John Charles George Savile, 4th Earl of Mexborough (4 June 1810 – 17 August 1899), styled Viscount Pollington between 1830 and 1860, was a British peer and Tory politician. He impressed his friends enough to be twice fictionalised, and at his death he was the last surviving person to have been elected a Member of the House of Commons before the passing of the Reform Act in 1832.
He was the son and heir of John Savile, 3rd Earl of Mexborough by his wife Lady Anne Yorke (1783 - 1870), a daughter of Philip Yorke, 3rd Earl of Hardwicke by his wife Elizabeth Lindsay, a daughter of James Lindsay, 5th Earl of Balcarres.[1]
At Eton College between 1821 and 1826, he was renowned for his abilities in the classics, and also enjoyed boxing; Savile was said to have entertained contemporaries at one boxing match by "strutting around the ring, spouting Homer" between rounds.[2] From there he went to Trinity College, Cambridge in 1827–8.
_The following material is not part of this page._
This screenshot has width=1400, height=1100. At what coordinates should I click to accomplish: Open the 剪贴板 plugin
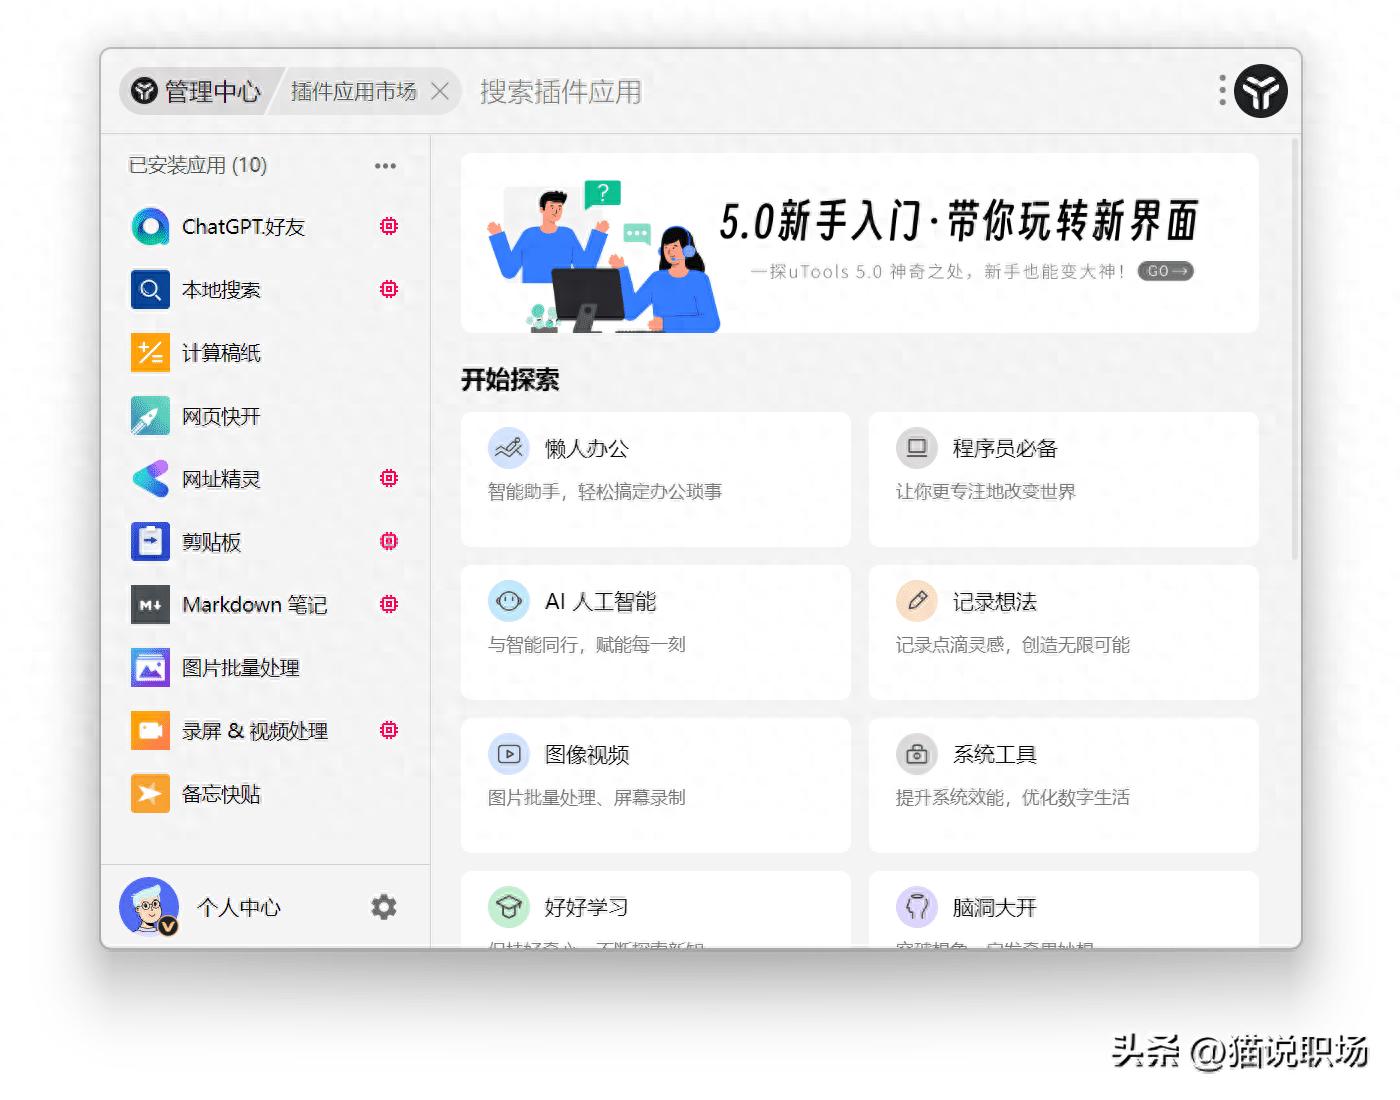click(x=150, y=541)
Pollington was returned to Parliament for the rotten borough of Gatton in 1831, a borough under the control of his cousin, Frederick Monson, 5th Baron Monson. At the time of his election he was under-age but Parliament did not meet until after his 21st birthday. Pollington voted consistently against the Reform Bill and also voted to end the grant to the Roman Catholic Maynooth College. Gatton was among the boroughs disfranchised by the Reform Act,[3] and Pollington did not attempt to find an alternative constituency at the 1832 general election.
After leaving Parliament, Pollington went on an extensive foreign tour of Russia, Persia and India. In 1834 he joined his Eton contemporary Alexander William Kinglake on an expedition through the Ottoman Empire. Kinglake's novel "Eothen" includes a character called Methley who is based on Pollington: Methley is a knowledgeable classical scholar with "the practical sagacity of a Yorkshireman".[4]
Pollington returned to Britain in 1835, in time for his election as Member of Parliament for Pontefract as a supporter of Sir Robert Peel at the general election.
Pollington sat out the Parliament of 1837–1841, and took the opportunity to travel through eastern Anatolia in June 1838. His journal from this trip was published as "Notes on a Journey from Erẓ-Rúm ... to Aleppo" in the Journal of the Royal Geographical Society in 1841. On his return to Britain, Pollington again represented Pontefract between 1841 and 1847.[5]
He was nominated as a candidate in a byelection in the borough in 1851, in his absence and without his knowledge. Pollington became a close friend of Benjamin Disraeli, and shortly after he married the "very wild and gay" Lady Rachel Walpole, daughter of Horatio Walpole, 3rd Earl of Orford in 1842, Disraeli featured the couple as 'Lord and Lady Gaverstock' in his novel Coningsby. Tragically Pollington's first wife died in June 1854.
In 1860 he succeeded his father in the earldom. However, as this was an Irish peerage it did not entitle him to a seat in the House of Lords.
He married twice:
He died in Brighton in August 1899, aged 89, having survived his wife by only a few months. At the time of his death he was the last survivor from the pre-1832 Reform Act House of Commons.[7] He was succeeded in the earldom by his son from his first marriage, John Horace Savile, 5th Earl of Mexborough (1843–1916).[1]